-- Opening Marker --

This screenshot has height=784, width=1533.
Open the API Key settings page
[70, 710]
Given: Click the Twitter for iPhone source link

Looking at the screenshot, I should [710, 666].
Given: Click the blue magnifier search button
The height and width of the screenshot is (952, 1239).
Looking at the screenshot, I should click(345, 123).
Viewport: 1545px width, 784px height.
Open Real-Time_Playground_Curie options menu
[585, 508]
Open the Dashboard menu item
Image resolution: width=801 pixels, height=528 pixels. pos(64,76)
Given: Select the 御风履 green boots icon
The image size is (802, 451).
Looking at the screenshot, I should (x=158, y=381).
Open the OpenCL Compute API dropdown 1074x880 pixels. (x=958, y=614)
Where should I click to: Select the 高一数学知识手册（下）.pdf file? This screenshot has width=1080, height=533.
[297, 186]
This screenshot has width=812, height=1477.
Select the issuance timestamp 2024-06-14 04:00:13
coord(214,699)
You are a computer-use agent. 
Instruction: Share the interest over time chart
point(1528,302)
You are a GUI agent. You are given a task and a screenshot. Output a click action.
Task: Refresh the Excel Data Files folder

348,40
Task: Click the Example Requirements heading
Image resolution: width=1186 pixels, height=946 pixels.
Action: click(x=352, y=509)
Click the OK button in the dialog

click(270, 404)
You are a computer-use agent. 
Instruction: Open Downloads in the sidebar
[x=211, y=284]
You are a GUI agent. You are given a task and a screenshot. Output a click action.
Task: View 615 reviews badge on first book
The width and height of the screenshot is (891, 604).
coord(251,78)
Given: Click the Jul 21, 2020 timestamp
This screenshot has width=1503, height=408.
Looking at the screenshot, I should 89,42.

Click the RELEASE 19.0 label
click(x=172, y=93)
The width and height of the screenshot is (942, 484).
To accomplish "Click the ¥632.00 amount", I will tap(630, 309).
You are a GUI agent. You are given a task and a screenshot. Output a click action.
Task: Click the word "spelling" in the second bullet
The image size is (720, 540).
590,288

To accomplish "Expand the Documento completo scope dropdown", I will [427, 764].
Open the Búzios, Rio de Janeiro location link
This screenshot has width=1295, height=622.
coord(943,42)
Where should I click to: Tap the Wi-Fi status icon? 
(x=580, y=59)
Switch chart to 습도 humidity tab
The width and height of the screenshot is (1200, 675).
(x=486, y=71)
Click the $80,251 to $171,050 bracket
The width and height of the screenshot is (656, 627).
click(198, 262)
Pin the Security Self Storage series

-- Closing Marker --

The problem:
Beginning with the line in which "Image resolution: width=1186" appears, print each remaining line of the listing exactly, the last line included.

Answer to this task:
Image resolution: width=1186 pixels, height=946 pixels.
Action: click(x=352, y=509)
Click the OK button in the dialog

click(270, 404)
You are a computer-use agent. 
Instruction: Open Downloads in the sidebar
[x=211, y=284]
You are a GUI agent. You are given a task and a screenshot. Output a click action.
Task: View 615 reviews badge on first book
The width and height of the screenshot is (891, 604).
coord(251,78)
Given: Click the Jul 21, 2020 timestamp
This screenshot has width=1503, height=408.
Looking at the screenshot, I should 89,42.

Click the RELEASE 19.0 label
click(x=172, y=93)
The width and height of the screenshot is (942, 484).
To accomplish "Click the ¥632.00 amount", I will tap(630, 309).
You are a GUI agent. You are given a task and a screenshot. Output a click action.
Task: Click the word "spelling" in the second bullet
The image size is (720, 540).
590,288

To accomplish "Expand the Documento completo scope dropdown", I will [427, 764].
Open the Búzios, Rio de Janeiro location link
This screenshot has width=1295, height=622.
coord(943,42)
Where should I click to: Tap the Wi-Fi status icon? 
(x=580, y=59)
Switch chart to 습도 humidity tab
The width and height of the screenshot is (1200, 675).
(x=486, y=71)
Click the $80,251 to $171,050 bracket
The width and height of the screenshot is (656, 627).
click(198, 262)
Pin the Security Self Storage series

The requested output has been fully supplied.